Ausgewählte Passage -
____
Die Zelte können heute alle stehen bleiben: geplant ist eine Tageswanderung hin zum "Austedalsbreen", dem Austedals-Gletscher mit einer Zeit von etwa 6-8 Stunden. Danach wollen wir am gleichen Platz noch eine weitere Nacht verbringen.

Da doch einige Kilometer zu Fuß zurückzulegen sind, dazu in doch recht schwierigem Gelände, haben wir für diese Wanderung die Mitnahme von Sandwiches vorgesehen und auch dafür dementsprechend eingekauft. Neben Wurst und Käse kann sich jeder seine Brote nach Geschmack mit Gurken, Tomaten, Thunfisch oder Oliven verfeinern. Zum Schluß über alles noch ein Salatblatt oder etwas Majonaise - fertig ist der Mittagsimbiß! Nur - aktiv werden muß hier schon jeder selber - es gibt keine Mamas, die einem das Broteschmieren abnehmen! Aber das haben auch unsere jüngeren Fahrtteilnehmer inzwischen begriffen!

Learning by doing - seine Brote muß sich schon jeder selbst schmieren!


Auf der roten Metallkiste ist alles übersichtlich von Marianne und Beate ausgebreitet worden; jetzt versammeln sich unsere Leute nach und nach um diese Kiste und bereiten ihre Marschverpflegung vor.

Die gute Laune der Fahrtteilnehmer spiegelt das gute Wetter wieder: ein hervorragender Tag für unsere Gletscher-Exkursion. Leider mußten wir gestern an der Hütte erfahren, daß der Hüttenwirt aus Termingründen uns eventuell nun doch nicht, wie vorgesehen, begleiten kann. Das soll sich aber endgültig erst heute früh entscheiden.
____
Gespeicherte Zeilen -
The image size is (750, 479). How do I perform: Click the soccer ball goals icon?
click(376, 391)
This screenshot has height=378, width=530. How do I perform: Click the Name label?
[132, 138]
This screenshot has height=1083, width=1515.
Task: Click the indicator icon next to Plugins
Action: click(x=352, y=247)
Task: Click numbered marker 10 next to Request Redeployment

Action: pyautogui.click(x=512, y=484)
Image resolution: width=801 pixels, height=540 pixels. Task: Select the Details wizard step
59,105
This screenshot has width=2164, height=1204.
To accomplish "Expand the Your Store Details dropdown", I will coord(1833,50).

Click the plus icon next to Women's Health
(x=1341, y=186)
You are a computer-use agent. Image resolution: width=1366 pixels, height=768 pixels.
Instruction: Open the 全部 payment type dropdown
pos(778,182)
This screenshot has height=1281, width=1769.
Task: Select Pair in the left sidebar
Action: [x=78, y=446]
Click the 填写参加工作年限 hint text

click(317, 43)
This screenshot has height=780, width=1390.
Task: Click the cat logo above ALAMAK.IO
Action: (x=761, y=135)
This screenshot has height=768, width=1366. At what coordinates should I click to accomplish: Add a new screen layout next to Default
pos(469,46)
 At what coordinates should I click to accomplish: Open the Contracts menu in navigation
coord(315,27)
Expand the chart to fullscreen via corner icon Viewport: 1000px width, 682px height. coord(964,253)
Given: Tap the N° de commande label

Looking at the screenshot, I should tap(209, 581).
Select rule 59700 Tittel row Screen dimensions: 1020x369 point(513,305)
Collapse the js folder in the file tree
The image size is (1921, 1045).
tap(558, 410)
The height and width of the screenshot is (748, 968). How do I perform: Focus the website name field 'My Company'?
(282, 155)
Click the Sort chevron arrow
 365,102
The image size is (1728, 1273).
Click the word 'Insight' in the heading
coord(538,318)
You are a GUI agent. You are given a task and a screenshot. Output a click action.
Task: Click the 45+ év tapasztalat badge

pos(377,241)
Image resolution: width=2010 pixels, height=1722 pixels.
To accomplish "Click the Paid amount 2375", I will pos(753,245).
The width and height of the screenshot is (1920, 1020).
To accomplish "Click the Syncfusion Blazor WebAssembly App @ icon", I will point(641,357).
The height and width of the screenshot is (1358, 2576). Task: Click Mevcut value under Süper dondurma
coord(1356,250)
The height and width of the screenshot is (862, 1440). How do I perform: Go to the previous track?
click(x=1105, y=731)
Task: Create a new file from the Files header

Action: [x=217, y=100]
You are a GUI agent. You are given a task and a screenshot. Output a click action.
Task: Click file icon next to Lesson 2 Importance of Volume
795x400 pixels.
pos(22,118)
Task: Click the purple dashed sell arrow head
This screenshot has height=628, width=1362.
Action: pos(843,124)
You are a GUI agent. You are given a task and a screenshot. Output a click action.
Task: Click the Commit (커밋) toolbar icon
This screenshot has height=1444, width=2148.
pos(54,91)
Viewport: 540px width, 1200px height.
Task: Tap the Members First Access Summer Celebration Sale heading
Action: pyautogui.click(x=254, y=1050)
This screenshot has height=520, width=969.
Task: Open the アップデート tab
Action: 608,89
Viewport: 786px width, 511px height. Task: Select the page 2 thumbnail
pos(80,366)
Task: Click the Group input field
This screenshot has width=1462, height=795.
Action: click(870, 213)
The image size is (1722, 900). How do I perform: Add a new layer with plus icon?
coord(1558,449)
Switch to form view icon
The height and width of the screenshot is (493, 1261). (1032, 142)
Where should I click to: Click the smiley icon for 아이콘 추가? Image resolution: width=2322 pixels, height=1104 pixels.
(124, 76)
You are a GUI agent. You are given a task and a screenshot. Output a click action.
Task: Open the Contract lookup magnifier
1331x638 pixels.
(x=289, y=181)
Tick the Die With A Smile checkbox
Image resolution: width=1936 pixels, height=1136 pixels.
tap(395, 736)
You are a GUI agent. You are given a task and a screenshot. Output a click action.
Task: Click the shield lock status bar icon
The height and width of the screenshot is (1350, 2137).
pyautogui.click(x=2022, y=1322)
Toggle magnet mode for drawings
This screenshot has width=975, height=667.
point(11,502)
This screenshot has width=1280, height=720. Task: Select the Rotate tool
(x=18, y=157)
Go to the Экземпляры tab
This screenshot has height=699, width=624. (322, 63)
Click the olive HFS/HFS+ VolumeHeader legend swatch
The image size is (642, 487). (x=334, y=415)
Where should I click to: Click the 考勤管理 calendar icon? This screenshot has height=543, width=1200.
____
Übungsaufgaben -
**A)** Übersetze aus dem Auszug über die Gletscherwanderung diesen Satz ins Englische: „Die gute Laune der Fahrtteilnehmer spiegelt das gute Wetter wieder: ein hervorragender Tag für unsere Gletscher-Exkursion.“
**B)** Gib einen Abschnitt aus dem Auszug über die Gletscherwanderung wortgetreu wieder: Fang bei den Worten „Learning by doing“ an und hör nach „ihre Marschverpflegung vor.“ auf.
Die Zeilen sind eigenständiges Material und gehören nicht zum Auszug über die Gletscherwanderung.

Lösungen im Einzelnen -
**A)** The participants' good mood reflects the good weather: an excellent day for our glacier excursion.

**B)**
Learning by doing - seine Brote muß sich schon jeder selbst schmieren!


Auf der roten Metallkiste ist alles übersichtlich von Marianne und Beate ausgebreitet worden; jetzt versammeln sich unsere Leute nach und nach um diese Kiste und bereiten ihre Marschverpflegung vor.